64-bit vs 32-but Objective-C Runtime differenes [WAS]Re: Xcode Debugger: Cannot Step Into a Method in a x86_64 architecture build
64-bit vs 32-but Objective-C Runtime differenes [WAS]Re: Xcode Debugger: Cannot Step Into a Method in a x86_64 architecture build
- Subject: 64-bit vs 32-but Objective-C Runtime differenes [WAS]Re: Xcode Debugger: Cannot Step Into a Method in a x86_64 architecture build
- From: Andreas Grosam <email@hidden>
- Date: Wed, 14 Jan 2009 11:36:57 +0100
On 14.01.2009, at 05:11, Nick Zitzmann wrote:
On Jan 13, 2009, at 2:54 PM, Sean McBride wrote:
I advise against going 32bit-only at this time because the tools
are not
fully baked IMHO.
Assuming Sean meant "64-bit-only", I second that, and add that a
lot of people are still using older Power Mac G4s and first edition
MacBooks, etc. which do not support 64-bit addressing at all, and I
see no reason to leave them out in the cold yet.
Yes, 64-bit -- I did understand that he meant 64 bit. And I totally
agree, too. I have two older Mac running 10.4.x and I hate to see it
that a great application would only install on 10.5 and later.
Although it is getting slightly OT (hence a new topic), it is
important to note that there are many 32-bit machines out there.
The problem is that Objective-C++ 2.0-32-bit and Objective-C++ 2.0-64-
bit are different in that the C++ exception scheme is implemented in
64-bit (including stack-unwinding) which allows to use C++
programming idoms that rely on their d-tors being called propperly.
For pure Objective-C-2.0 this "problem" does not exist, though.
See <http://developer.apple.com/ReleaseNotes/Cocoa/RN-ObjectiveC/
index.html> 64-bit Zero-Cost C++-Compatible Exceptions
This has the effect, that source code might be illegal (with erratic
behavoir) on 32-bit but is perfect on 64-bit. It is not what you
control with a compiler switch, like a "language dialect". The
behavior is implemented differently.
So when you write your source code that relies on the features that
are only implemented in 64-bit, your program will not work in 32-bit.
The compiler will not even issue a warning.
I'm a bit confused about whether we should use these 64-bit only
features in Xcode/Cocoa/iPhone programming, as it has been mentioned
as great improvements to the language several times from Apple
evangelists -- or if we should remove any C++ traces and use pure
Objective-C. The easiest way to solve the problem for Objective-C++
developers is that there are no language dependencies for different
architectures (by adding them into 32-bit as well).

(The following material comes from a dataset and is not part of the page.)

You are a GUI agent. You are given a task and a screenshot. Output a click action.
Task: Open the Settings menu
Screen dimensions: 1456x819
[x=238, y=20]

If this were C++, Java, C#, etc. -- dependencies on architecture were
clearly a no go. IMHO, these differences are a bug.
Andreas
That said, the 64-bit frameworks have matured quite a bit by now,
and the public resistance has probably worn off as well, so I think
it's now feasible to launch a 4-way universal binary, but yeah, you
have to do your debugging in 32-bit for now.